1: iso....film speed . most digital cameras.... even the newer dslr`s dont do well above iso 200, most dont do so well above iso 100.
2: shutter speeds vary with conditions. small handheld cameras suffer from shaky hands more that anything, a good rule of thumb is to keep the shutter speed above the focal length used. if set at 100mm zoom keep shutter at 1/100. 200mm zoom keep above 1/200. etc etc. if unavoidable try a rest or ideally a tripod.
3: clean the lens, yes i have seen it many times some greasy kids paw print smack dab in the middle of the lens, a good way to acheive a soft focus look. :G
4: i dont shoot in raw, but i keep it in the fine to superfine with large file settings. id always have room for around 60 or 70 pics with a 128 cf card
5: i prefer using the evaluative metering as opposed to spot or center weighted in average shooting conditions.
6: i dont like continuous focus, i prefer single mode focus for more precise subject to subject focus lock. i think the canon will allow pictures taken in cont mode without a focus lock. you may want to verify that...

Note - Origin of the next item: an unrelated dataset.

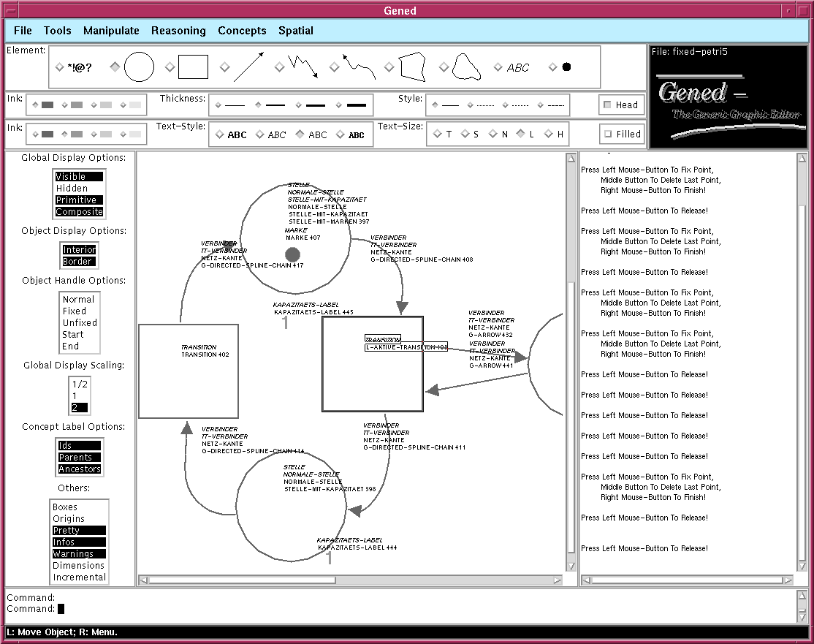Open the File menu
This screenshot has width=814, height=644.
(23, 31)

7: id avoid aftermarket lens adapters. wide and tele, there not built to the same standards and might cause problems with autofocus, as can some filters. i never used filters on mine and its AF was always good, like all AF its not foolproof. you do need to be able to put the focus brackets on subject let it lock . hold the lock and compose and shoot.
8: shut off digital zoom. it only gives you a degraded image.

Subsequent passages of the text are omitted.